SUSE, the company that creates and markets the oldest commercial GNU/Linux distribution, is making its first major initiative as a private company, releasing an early development version of its cloud infrastructure solution which is powered by the open source OpenStack.


SUSE was taken private earlier this year after the purchase of its parent company, Novell, by Attachmate Corporation. The new owners decided to separate the businesses and SUSE now operates from Nuremberg, its original base.

Kerry Kim (below), director of solutions marketing at SUSE, told iTWire that this separation had its advantages as the GNU/Linux business was now able to look at profit-making possibilities on its own, rather than as a part of a bigger company.

"Within Novell, we had to make our goals secondary to the overall growth strategy," he said.

The cloud solution is operating-system neutral and can be run on any virtualisation software. SUSE helpfully provides a website where one can build disk images for various set-ups like the Amazon Cloud or a VMWare image for testing. It is a simple process for anyone who knows what they are doing.
Kerry Kim
The company also offers a test drive online but there is a fairly long wait if one wishes to test online.

Kim said the company had chosen OpenStack because it had very good community support. OpenStack is open source and backed by Rackspace.

He said the fact that SUSE was able to support Microsoft's Hyper-V much better than other GNU/Linux companies was a strong point in favour of the SUSE solution.

The major competition to SUSE comes from Red Hat and Canonical, the latter through its Ubuntu cloud offering. "They focus on particular market segments but in some others we dominate," Kim said. "For example, in China we have a much bigger share of the market."
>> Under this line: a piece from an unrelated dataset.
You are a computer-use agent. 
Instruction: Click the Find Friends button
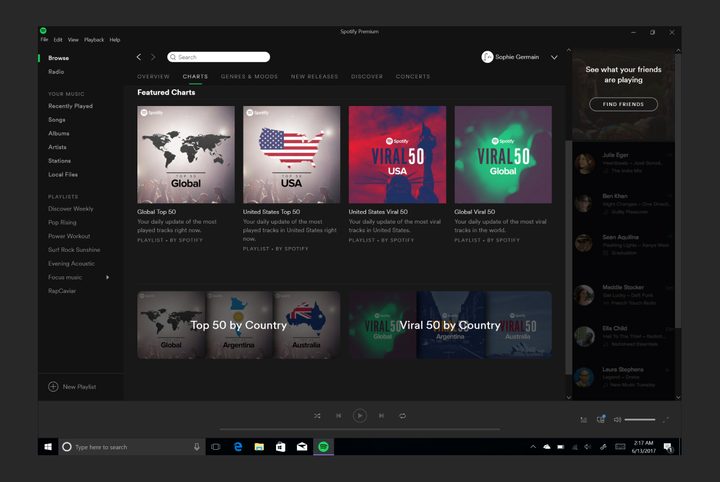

When it came to mainframe Linux, about 80 per cent ran on SUSE, he said, adding that around 70 per cent of SAP deployments on Linux were also on SUSE.

Through its cloud offering and also the SUSE Linux Enterprise Desktop, SUSE is now focused entirely on its business clients. The home user is catered to by the openSUSE community GNU/Linux project which the company supports.

Kim admitted that given the numerous ructions that have occurred in its recent past, SUSE was more or less making a fresh start all over again.

SUSE was bought by Novell in 2003 and for a while it looked as though the strategy to push Linux would be very aggressive. At the time when Novell purchased SUSE, its GNU/Linux distribution was the most widely used in Europe.

But Novell's GNU/Linux business lost steam fairly soon after that with the resignation of Chris Stone, who was second in command at Novell, in 2004.

As has happened right through its history, Novell tried various strategies, none of which succeeded. Then it signed a deal with Microsoft in 2006 but even that did not do what the company was hoping it would. Finally, this year, Novell was sold to Attachmate.